LOME, Togo (CNS) — Catholic bishops in Togo have urged prayer during Lent to restore peace in their country.

“We hope this will be a time of intense prayerfulness for our country which, for months now, has faced a deep social and political crisis. Let us ask God to rid us of the bonds hampering our common life and compromising our unity, and implore his light and wisdom for the protagonists in this dialogue,” the bishops said.

They issued their statement in mid-February as government-opposition talks opened in a bid to end six months of violent political confrontation over President Faure Gnassingbe’s efforts to retain power.

“Once more, the Lord grants us grace to set out on a path of internal conversion through prayer and fasting,” the bishops said.

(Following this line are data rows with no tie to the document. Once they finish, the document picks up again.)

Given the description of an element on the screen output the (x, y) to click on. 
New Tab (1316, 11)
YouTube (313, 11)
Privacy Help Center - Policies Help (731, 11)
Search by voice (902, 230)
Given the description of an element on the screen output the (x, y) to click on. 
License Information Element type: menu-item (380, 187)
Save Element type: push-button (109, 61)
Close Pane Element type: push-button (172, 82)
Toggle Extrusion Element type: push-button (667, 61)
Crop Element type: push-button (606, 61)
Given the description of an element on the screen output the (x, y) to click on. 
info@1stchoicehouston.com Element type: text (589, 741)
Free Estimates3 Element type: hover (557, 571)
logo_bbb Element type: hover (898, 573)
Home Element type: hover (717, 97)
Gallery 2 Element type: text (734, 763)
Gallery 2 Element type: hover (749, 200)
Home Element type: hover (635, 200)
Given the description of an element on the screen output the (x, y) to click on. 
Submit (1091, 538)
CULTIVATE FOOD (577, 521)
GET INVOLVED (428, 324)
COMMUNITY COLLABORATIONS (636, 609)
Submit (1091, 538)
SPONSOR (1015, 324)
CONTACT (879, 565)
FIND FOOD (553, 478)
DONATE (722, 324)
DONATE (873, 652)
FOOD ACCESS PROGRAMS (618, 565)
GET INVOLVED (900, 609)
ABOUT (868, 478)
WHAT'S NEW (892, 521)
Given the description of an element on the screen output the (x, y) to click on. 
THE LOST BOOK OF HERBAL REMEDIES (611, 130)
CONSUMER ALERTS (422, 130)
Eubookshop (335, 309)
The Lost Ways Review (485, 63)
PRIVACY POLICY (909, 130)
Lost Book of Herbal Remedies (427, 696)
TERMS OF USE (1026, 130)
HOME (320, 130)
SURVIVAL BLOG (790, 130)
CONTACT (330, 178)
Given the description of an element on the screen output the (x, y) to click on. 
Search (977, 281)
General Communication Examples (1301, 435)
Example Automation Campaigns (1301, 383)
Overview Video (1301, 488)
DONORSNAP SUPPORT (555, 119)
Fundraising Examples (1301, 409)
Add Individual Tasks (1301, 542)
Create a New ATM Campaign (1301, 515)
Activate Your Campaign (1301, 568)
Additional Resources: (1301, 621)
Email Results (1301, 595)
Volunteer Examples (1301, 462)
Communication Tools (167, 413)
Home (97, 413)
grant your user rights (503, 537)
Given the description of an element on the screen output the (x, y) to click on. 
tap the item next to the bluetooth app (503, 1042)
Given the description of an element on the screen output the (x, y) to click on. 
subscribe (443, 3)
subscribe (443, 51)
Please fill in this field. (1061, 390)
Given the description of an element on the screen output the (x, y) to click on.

They said all Catholic parishes would stage a weeklong prayer cycle of “repentance and humility” and join Pope Francis in seeking the “conversion of hearts” among those responsible for Togo and other conflict-torn countries.

Demonstrators took to the streets in August to protest plans to extend the presidency of Gnassingbe, who took power in 2005 after 38 years of rule by his father.

Speaking at a Feb. 14 news conference, retired Archbishop Philippe Fanoko Kpodzro of Lome, who mediated during a 1990s political crisis, said Gnassingbe would achieve “great honor” if he ended his current term “completely, fittingly and worthily.”

“This constitution represents a true way of saving the peaceful democratic process in our country — it isn’t aimed against anyone,” the archbishop said.